Chrissie Costie, too, favoured rural locations for her stories and poems – some recognisable, some abstracted into generic north or south isles settings.  And none the worse for that: It allowed her to pierce to the heart of a character or story without their real-life origins being detectable.

However, it has left something of an empty space in Orcadian literature where Kirkwall should be.  A void you might say. 

On the night of Saturday 21st August, a significant contribution to filling that hole was made by the publication of a debut book of poems by Kirkwall-born poet Kevin Cormack: Toonie Void.

Toonie Void front cover.jpg

Kevin’s poems namecheck Mounthoolie Lane, Buttquoy, and the back bar of the Kirkwall Hotel, amongst other well-known locations.  But even when there’s not a name to signpost the reader, the atmosphere of The Toon is everywhere, and unmistakeable.

Kevin read from and spoke about his book at a launch event upstairs at Kirkjuvagr, as Saturday nightlife surged and ebbed the length of Shore Street, outside the distillery’s plate glass windows.

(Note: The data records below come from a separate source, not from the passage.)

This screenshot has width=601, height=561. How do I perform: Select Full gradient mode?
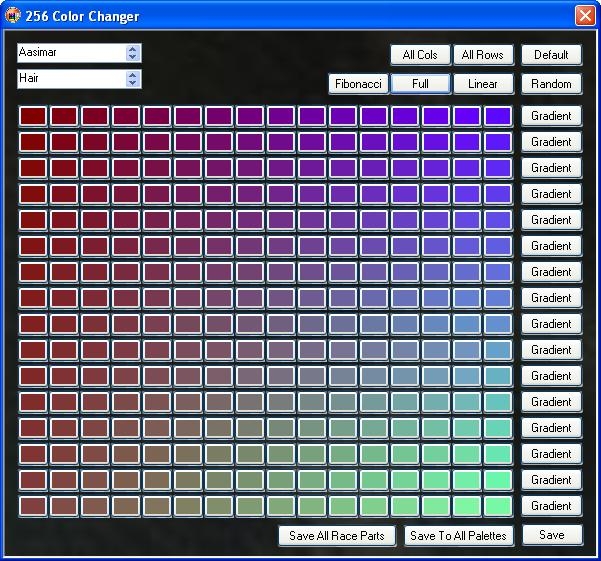pyautogui.click(x=420, y=84)
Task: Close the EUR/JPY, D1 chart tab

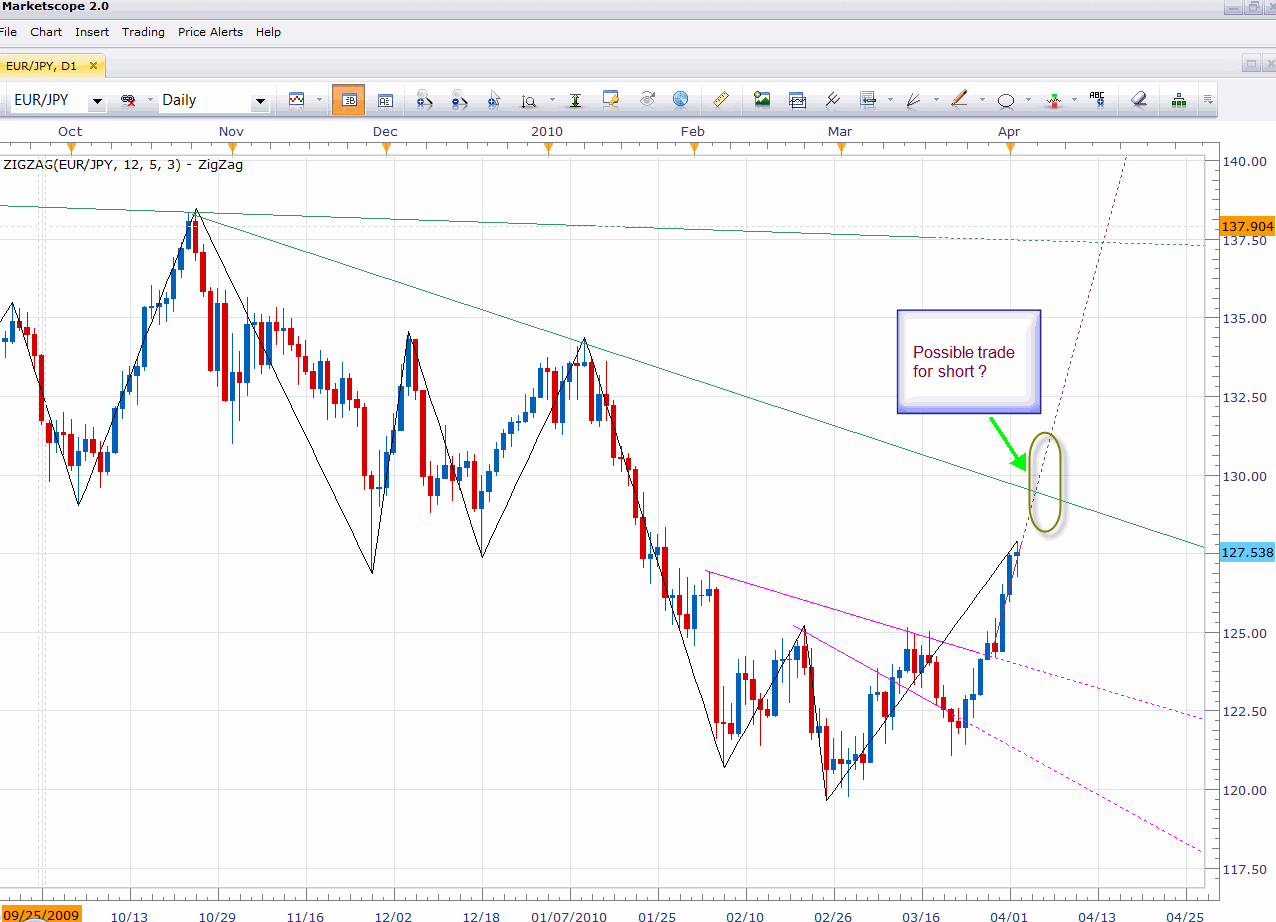Action: (x=94, y=66)
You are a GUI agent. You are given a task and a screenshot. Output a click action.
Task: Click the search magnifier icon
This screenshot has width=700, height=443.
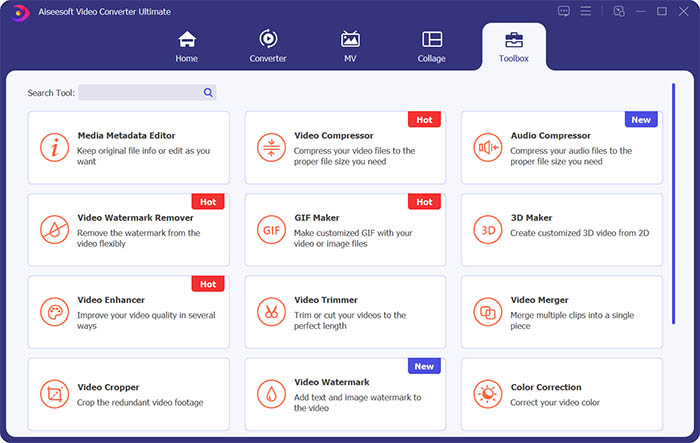(x=208, y=93)
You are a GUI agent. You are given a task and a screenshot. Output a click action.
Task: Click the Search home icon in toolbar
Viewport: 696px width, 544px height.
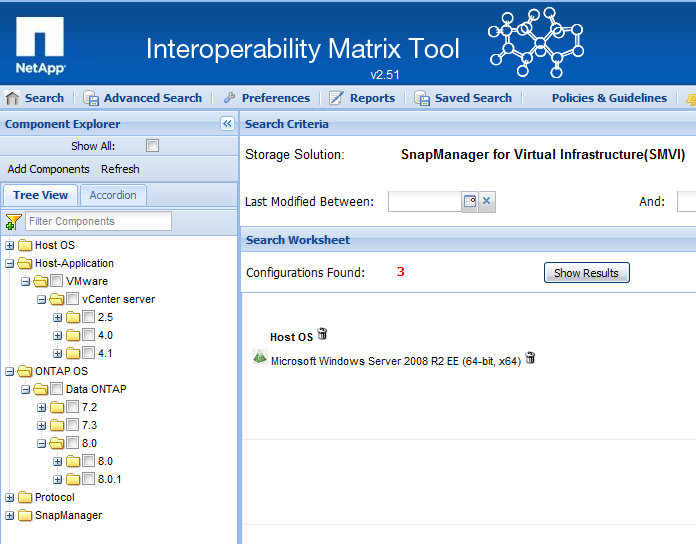(x=13, y=98)
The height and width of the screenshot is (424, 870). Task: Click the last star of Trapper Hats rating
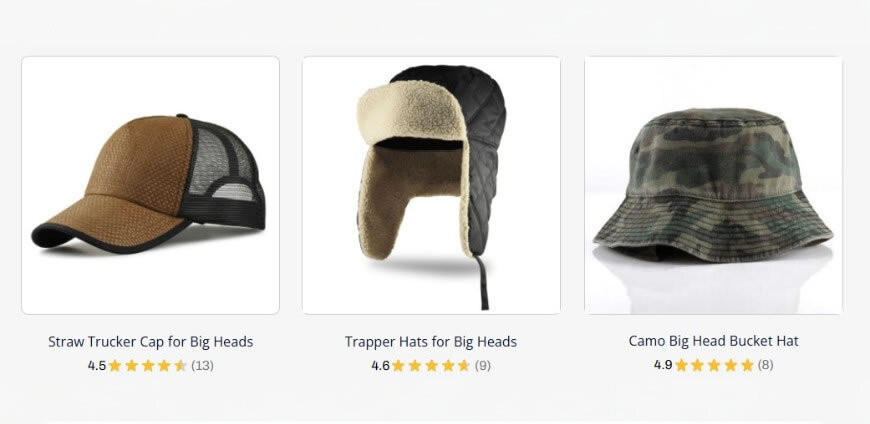[464, 365]
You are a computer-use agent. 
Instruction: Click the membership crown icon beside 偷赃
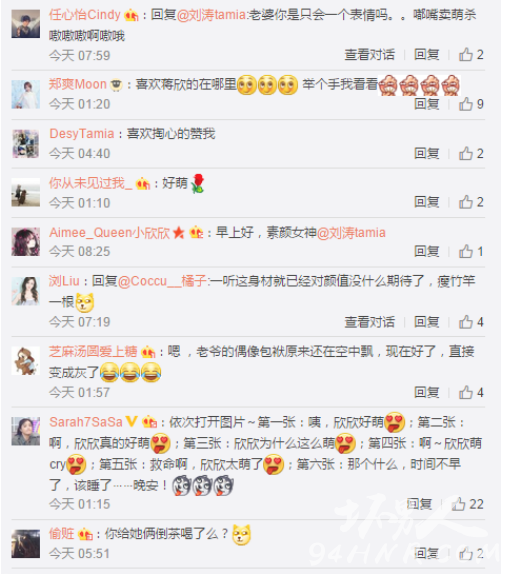click(85, 534)
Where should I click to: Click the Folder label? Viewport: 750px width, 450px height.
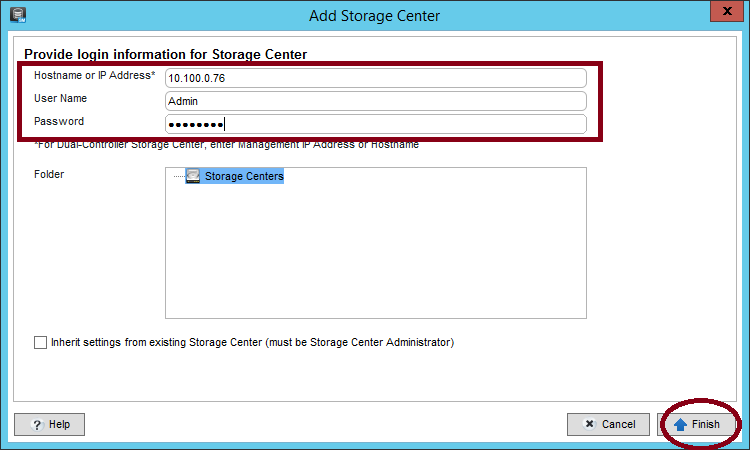(49, 174)
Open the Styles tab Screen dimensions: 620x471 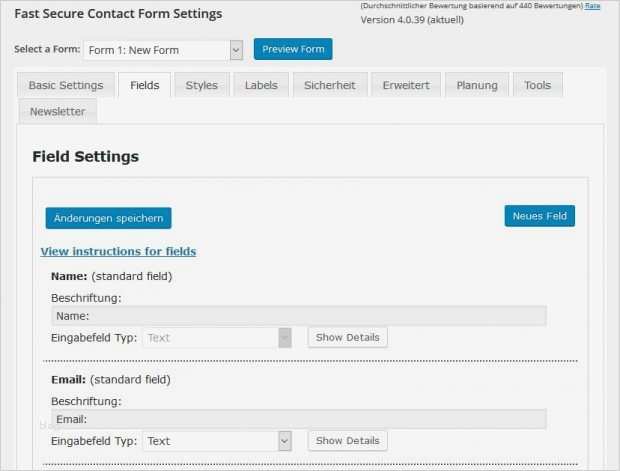tap(201, 85)
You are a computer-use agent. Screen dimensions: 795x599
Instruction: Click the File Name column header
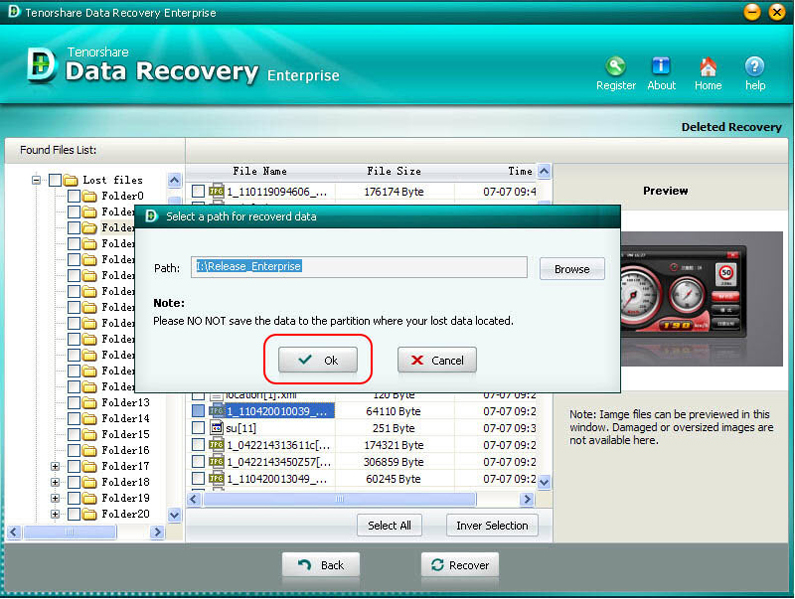[x=259, y=171]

It was a fitting backdrop, for the life and language of contemporary Kirkwall surges through every line Kevin writes.  His work is unmistakeably Orcadian, and connected to the great dialect writers of the past, but it’s also completely at home in the 21st century:

The planes clear thir throtts

tear doon the runway

an tak off above the shipwreck.

And:

Wur doppelgängers welcomed us

wae cult-like smiles, trestle tables

decked oot wae wur stoor-blind

bruck, at the Hell’s Half Acre

ker boot sale.

There’s a lot of humour in the poems, and a lot of emotion too.  There’s work, religion, youthful bravado, mature refection, threats and fears and mystery.  There are tributes to Margaret Tait and Jim Baikie.  There is illness, death and love. And there is one striking phrase after another, one clever rhyme after another, a startling image that captures a feeling or an insight – and then another, and another.

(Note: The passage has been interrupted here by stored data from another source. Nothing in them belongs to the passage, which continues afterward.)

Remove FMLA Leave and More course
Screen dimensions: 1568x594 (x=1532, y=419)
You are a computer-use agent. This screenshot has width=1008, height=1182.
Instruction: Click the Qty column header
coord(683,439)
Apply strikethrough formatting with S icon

But this isn’t a review of the book.  It’s a celebration that the book exists, and that the ‘toonie void’ that is Kirkwall’s place in Orcadian literature is starting to get filled in.  Further evidence for this was provided by two other excellent Orkney-language writers, who read in support of Kevin, Simon Hall and Alison Miller.

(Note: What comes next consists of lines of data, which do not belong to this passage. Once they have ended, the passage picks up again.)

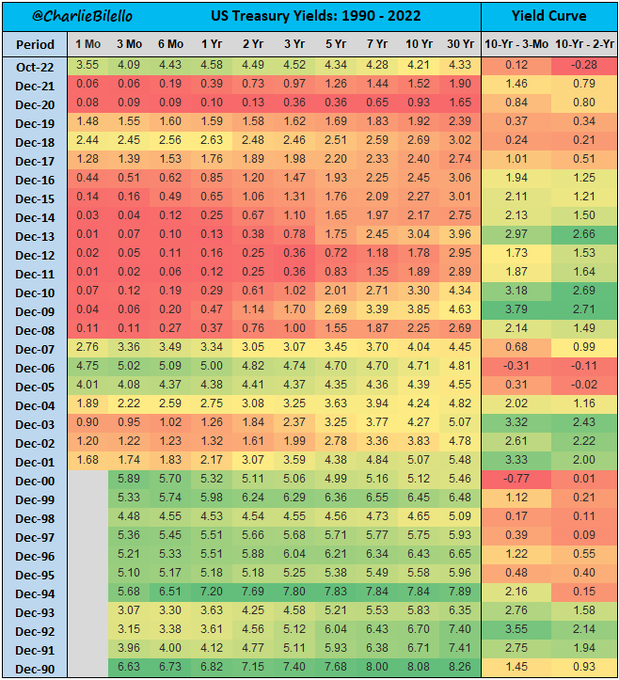The width and height of the screenshot is (619, 680).
Task: Select the Oct-22 row label
Action: (35, 66)
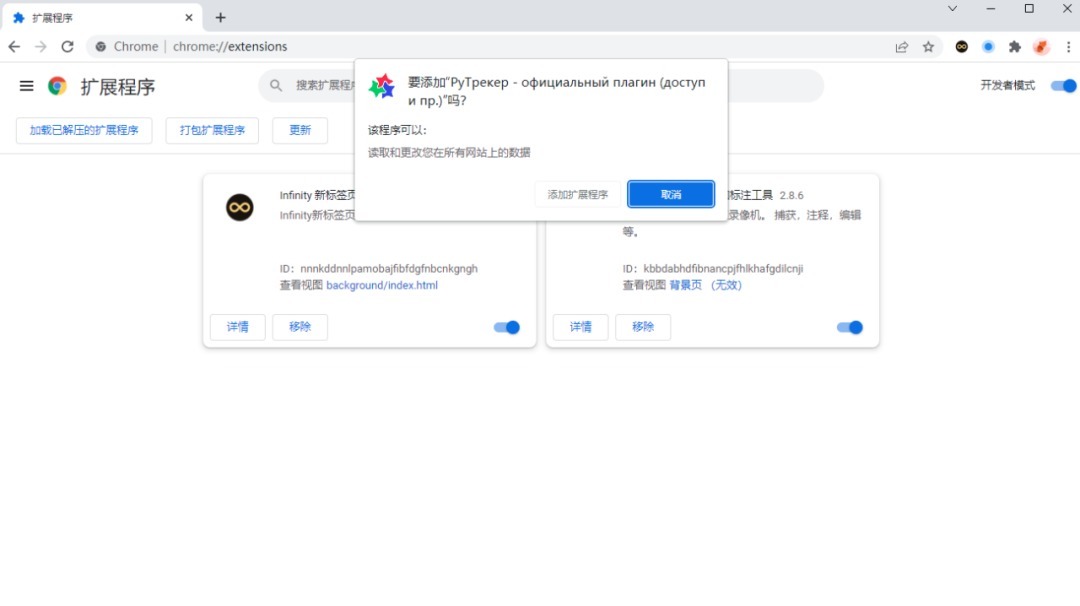Open Chrome's three-dot menu
The height and width of the screenshot is (606, 1080).
click(1068, 47)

Alasdair Gray famously wrote in his landmark novel, Lanark, ‘Glasgow is a magnificent city.  Why do we hardly ever notice that?’  His answer was: because nobody imagines living there.  The same could be said, adopting Gray’s lines, of Kirkwall:

Think of Edinburgh, Glasgow, Aberdeen.  Nobody visiting them for the first time is a stranger because they’ve already visited them in detective novels, films, the Beechgrove Garden.  But if a city hasn’t been used by an artist not even the inhabitants live there imaginatively.  

What is Kirkwall to most of us?  A house, the place we work, the show park or the golf course, some pubs and connecting streets.  No, I’m wrong, there’s also the Picky and the old library.  

And when our imagination needs exercise we use it to visit Muirhouse, River City, Rebus-land, Hamnavoe a hundred years ago, anywhere but here and now.  Imaginatively, Kirkwall exists as a bad song about a bay, and a few tourist leaflets.  That’s all we’ve given to the world outside.  It’s all we’ve given to ourselves.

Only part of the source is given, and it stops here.